◆ EXERCISE BRIEF: Please write out each entry below exactly as given.

** DATA FOR REVIEW follows **

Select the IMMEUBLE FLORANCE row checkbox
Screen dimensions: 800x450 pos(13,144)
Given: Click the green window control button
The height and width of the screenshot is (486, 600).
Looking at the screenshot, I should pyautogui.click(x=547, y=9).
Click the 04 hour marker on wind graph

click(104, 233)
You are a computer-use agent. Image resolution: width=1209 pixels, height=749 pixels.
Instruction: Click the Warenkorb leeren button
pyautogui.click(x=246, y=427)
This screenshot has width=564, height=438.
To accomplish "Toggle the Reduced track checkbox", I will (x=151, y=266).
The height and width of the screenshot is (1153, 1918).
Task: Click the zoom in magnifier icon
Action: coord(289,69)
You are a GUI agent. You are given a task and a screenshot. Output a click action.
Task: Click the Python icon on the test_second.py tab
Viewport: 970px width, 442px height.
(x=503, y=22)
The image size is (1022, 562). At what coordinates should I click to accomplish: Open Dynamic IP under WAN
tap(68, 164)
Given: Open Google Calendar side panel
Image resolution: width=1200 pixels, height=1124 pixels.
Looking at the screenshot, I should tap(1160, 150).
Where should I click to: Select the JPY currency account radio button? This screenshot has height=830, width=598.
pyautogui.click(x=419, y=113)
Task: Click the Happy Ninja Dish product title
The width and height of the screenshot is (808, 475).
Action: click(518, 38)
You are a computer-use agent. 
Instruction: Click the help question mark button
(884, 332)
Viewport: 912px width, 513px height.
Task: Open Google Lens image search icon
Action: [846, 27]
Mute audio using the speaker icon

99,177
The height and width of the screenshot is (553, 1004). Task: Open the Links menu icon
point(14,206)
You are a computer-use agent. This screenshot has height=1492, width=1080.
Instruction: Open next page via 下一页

** End of DATA FOR REVIEW **

◆ REPLY TO THE EXERCISE:
Select the IMMEUBLE FLORANCE row checkbox
Screen dimensions: 800x450 pos(13,144)
Given: Click the green window control button
The height and width of the screenshot is (486, 600).
Looking at the screenshot, I should pyautogui.click(x=547, y=9).
Click the 04 hour marker on wind graph

click(104, 233)
You are a computer-use agent. Image resolution: width=1209 pixels, height=749 pixels.
Instruction: Click the Warenkorb leeren button
pyautogui.click(x=246, y=427)
This screenshot has width=564, height=438.
To accomplish "Toggle the Reduced track checkbox", I will (x=151, y=266).
The height and width of the screenshot is (1153, 1918).
Task: Click the zoom in magnifier icon
Action: coord(289,69)
You are a GUI agent. You are given a task and a screenshot. Output a click action.
Task: Click the Python icon on the test_second.py tab
Viewport: 970px width, 442px height.
(x=503, y=22)
The image size is (1022, 562). At what coordinates should I click to accomplish: Open Dynamic IP under WAN
tap(68, 164)
Given: Open Google Calendar side panel
Image resolution: width=1200 pixels, height=1124 pixels.
Looking at the screenshot, I should tap(1160, 150).
Where should I click to: Select the JPY currency account radio button? This screenshot has height=830, width=598.
pyautogui.click(x=419, y=113)
Task: Click the Happy Ninja Dish product title
The width and height of the screenshot is (808, 475).
Action: click(518, 38)
You are a computer-use agent. 
Instruction: Click the help question mark button
(884, 332)
Viewport: 912px width, 513px height.
Task: Open Google Lens image search icon
Action: [846, 27]
Mute audio using the speaker icon

99,177
The height and width of the screenshot is (553, 1004). Task: Open the Links menu icon
point(14,206)
You are a computer-use agent. This screenshot has height=1492, width=1080.
Instruction: Open next page via 下一页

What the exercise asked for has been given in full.